Books

THE PRAIRIE SCHOOL: FRANK LLOYD WRIGHT AND HIS MIDWEST CONTEMPORARIES.

APRIL 1972 JOHN HURD '21
Books
THE PRAIRIE SCHOOL: FRANK LLOYD WRIGHT AND HIS MIDWEST CONTEMPORARIES.
APRIL 1972 JOHN HURD '21

By H. Allen Brooks '49. University of Toronto Press,1972. 373 pp. 247 illustrations. $25.

With erudite glibness, sophisticated Americans may extol the massive Temple of Athena in Corinth with its monolithic columns; the Pantheon in Rome, Corinthian throughout with its huge domed rotunda; Salisbury Cathedral, the perfect example of Early English with its piers composed of clustered columns of Perbeck marble; that most renowned of Saracenic erections, the Alhambra in Granada; and the greatest work of the French Renaissance, the Louvre.

But let a European speak to a peripatetic American about the Prairie School, and the American may remain silent. Professor Brooks is the man to enlighten him about what went on in architecture during the international revolt and reform during the early 1900's following the inspiration of Louis Sullivan and the guidance and publicity of Frank Lloyd Wright. Even many well-educated Middle Westerners have little knowledge about how profoundly the Sullivan and Wright contemporaries (William Drummond, George Grant Elmslie, Hugh Garden, Walter Burley Griffin, George Maher, and Dwight Perkins) changed in the Middle West the appearance of public and private buildings, outside and in. Architects could no longer count on inexpensive construction costs, large tracts of land, and servants indoors and gardeners outdoors. And so they faced up to the absolute need of small houses, precise and angular in design, which nonetheless could give inside a sense of space by highly sophisticated interior arrangements. With residences emerging modestly, discreetly, and inevitably out of the landscape, the prairies of Wisconsin and Illinois, lowa and Indiana, Missouri and Michigan became more functional and more beautiful.
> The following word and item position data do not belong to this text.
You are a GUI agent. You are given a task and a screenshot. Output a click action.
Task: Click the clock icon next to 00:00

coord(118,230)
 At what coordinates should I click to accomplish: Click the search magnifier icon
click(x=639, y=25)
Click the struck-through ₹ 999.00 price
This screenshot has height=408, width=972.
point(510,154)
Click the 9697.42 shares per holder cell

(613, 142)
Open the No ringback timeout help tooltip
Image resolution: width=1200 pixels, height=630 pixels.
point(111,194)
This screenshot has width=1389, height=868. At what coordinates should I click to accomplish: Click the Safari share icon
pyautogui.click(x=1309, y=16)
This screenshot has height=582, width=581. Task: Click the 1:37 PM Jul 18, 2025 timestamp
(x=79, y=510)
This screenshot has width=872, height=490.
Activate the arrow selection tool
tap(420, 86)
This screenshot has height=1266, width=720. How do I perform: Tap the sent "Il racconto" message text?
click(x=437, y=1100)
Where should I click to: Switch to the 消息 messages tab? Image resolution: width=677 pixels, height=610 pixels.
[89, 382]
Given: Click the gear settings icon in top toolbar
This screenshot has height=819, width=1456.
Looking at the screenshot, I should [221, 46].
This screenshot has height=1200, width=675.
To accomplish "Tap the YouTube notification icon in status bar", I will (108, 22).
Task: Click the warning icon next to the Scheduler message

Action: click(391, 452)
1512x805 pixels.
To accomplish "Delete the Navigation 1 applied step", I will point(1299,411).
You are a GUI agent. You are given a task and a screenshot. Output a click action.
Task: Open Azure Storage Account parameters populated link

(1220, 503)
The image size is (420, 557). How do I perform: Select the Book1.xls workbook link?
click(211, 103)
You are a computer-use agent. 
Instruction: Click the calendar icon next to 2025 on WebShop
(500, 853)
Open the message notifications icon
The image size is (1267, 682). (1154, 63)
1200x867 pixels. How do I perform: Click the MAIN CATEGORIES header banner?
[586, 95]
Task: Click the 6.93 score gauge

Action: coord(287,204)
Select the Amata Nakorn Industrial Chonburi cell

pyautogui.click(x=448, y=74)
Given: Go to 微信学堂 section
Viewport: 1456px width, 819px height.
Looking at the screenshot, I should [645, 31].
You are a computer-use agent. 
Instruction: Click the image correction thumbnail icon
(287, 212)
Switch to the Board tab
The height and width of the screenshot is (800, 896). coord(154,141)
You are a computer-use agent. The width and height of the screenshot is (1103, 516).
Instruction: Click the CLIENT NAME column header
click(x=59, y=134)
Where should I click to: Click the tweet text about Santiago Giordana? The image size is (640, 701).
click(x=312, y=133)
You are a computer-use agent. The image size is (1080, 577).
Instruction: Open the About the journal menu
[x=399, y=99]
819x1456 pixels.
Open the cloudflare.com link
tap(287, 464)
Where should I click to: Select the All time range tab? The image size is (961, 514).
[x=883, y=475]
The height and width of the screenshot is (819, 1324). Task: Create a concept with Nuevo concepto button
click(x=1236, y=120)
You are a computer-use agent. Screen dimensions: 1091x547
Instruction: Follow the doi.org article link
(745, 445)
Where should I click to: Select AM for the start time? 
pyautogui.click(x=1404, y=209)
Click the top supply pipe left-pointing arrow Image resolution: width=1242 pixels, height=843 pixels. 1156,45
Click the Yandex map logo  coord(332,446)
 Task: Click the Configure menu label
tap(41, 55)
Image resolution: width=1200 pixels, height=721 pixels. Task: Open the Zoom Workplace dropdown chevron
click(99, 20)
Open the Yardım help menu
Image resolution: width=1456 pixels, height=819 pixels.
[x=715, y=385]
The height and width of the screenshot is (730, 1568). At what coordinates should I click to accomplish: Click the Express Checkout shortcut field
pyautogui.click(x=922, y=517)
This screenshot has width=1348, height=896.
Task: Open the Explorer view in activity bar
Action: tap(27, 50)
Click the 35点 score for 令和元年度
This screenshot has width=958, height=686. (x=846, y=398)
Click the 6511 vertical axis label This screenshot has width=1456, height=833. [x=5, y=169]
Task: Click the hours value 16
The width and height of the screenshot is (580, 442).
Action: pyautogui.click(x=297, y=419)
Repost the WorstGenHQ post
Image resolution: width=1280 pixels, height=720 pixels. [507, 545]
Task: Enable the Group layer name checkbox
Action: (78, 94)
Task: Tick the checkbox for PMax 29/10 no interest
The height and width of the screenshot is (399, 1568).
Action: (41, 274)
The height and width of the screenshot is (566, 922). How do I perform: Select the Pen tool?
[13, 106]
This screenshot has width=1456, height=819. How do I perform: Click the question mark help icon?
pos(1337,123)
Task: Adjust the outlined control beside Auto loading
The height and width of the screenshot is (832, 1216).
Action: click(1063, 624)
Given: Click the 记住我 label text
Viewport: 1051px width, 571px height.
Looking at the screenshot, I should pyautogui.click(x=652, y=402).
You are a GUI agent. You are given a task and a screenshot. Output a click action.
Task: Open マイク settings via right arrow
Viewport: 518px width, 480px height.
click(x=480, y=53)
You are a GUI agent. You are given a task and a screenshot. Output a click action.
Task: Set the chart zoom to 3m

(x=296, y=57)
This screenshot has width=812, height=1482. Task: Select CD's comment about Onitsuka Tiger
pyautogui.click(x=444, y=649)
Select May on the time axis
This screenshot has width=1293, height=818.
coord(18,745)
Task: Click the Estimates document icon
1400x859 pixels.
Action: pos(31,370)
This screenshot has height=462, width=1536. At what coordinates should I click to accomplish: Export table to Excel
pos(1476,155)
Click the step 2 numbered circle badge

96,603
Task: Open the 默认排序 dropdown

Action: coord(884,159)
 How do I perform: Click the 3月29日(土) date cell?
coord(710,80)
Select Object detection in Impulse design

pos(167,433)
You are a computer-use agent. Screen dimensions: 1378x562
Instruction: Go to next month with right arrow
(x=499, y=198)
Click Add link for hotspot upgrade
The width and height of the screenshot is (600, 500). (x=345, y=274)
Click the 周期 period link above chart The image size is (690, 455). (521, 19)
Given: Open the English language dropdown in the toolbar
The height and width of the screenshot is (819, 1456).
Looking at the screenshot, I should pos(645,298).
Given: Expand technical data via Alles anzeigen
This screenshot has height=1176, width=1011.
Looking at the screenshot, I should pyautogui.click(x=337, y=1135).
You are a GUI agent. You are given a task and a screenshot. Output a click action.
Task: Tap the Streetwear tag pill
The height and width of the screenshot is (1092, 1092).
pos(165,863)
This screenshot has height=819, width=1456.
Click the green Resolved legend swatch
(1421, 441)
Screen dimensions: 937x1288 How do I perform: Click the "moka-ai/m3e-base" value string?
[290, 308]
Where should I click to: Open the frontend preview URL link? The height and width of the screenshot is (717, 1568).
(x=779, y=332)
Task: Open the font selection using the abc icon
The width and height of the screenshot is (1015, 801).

Americans with hearty appreciation of Loire Valley palaces, Rhine castles, and English country homes may now include the dynamic and original creations of The Prairie School, with the guidance of the man who has held the Mellon Chair at Vassar, the presidency of the Society of Architectural Historians, a visiting professorship at Dartmouth College, and the Professorship of Fine Arts since 1958 at the University of Toronto. Professor Brooks has assessed each architect's contribution to the work of the others and to the movement as a whole. He also explains how the movement came into being, what it accomplished, and why it should have faded out suddenly at the time of the First World War. Eschewing Wright's well-known early work, he concentrates on Wright material unpublished and unknown. The unfamiliar post-1900 career of Sullivan is treated at some length.

Despite 247 illustrations, 348 pages of text, five of bibliographical notes, and 20 pages of double-columned index. Professor Brooks regrets that his book representing so many men's work cannot be all inclusive, that many buildings and architects outside the American Middle West must be ignored or mentioned only in footnotes, and that much remains to be done.

It is pleasant to note in the Preface that Professor Brooks considers himself deeply indebted to Mark L. Peisch '44, a former member of the Department of Art, Dartmouth College, and author of The ChicagoSchool of Architecture (1964), and to Hugh S. Morrison '26, Leon E. Williams Professor of Art, Emeritus, Dartmouth College, "who first fired my interest in architectural history and over 30 years ago wrote his timeless study of Louis Sullivan."